Murray N. Rothbard, Man, Economy and State (1962).
Israel M. Kirzner, Competition and Entrepreneurship (1973).
I will supplement the selected readings from these books with journal articles to fill out the reading for the course. Students are expected to do all the required readings before class so that we can have an informed discussion on the readings and pursue the implications of the ideas developed in those readings. Serious students of Austrian economics will want to tackle the suggested readings as well as the required readings.
For this class we will have weekly quizzes on the readings, a final exam, and a term paper. Your lowest grade of the 3 will determine your course grade. Regular attendance and classroom participation is expected. If you are going to miss class, please let me know in advance.
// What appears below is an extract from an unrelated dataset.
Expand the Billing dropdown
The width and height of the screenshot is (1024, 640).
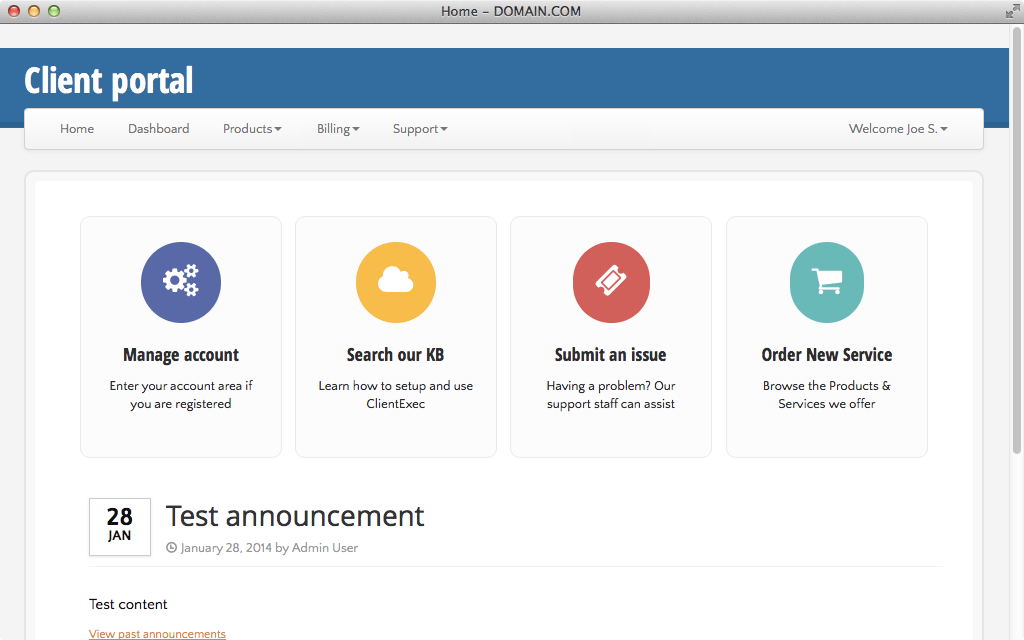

Your term paper is to be of journal quality (or at least have the potential of journal quality) so please pick a topic early and meet with me to determine its research potential.
Pre-Class Reading for First Class on January 27th
Peter Boettke, “What Went Wrong with Economics,” Critical Review, 11 (Winter) 1997: 11-65.
**Phil Mirowski, Machine Dreams. New York: Cambridge University Press, 2002.
a. Purposiveness and Human Action
Mises, Human Action, pp. 11-143.
Hayek, Individualism and Economic Order, pp. 33-91.
Rothbard, Man, Economy and State, pp. 1-159.
Kirzner, Competition and Entrepreneurship, pp. 84-87.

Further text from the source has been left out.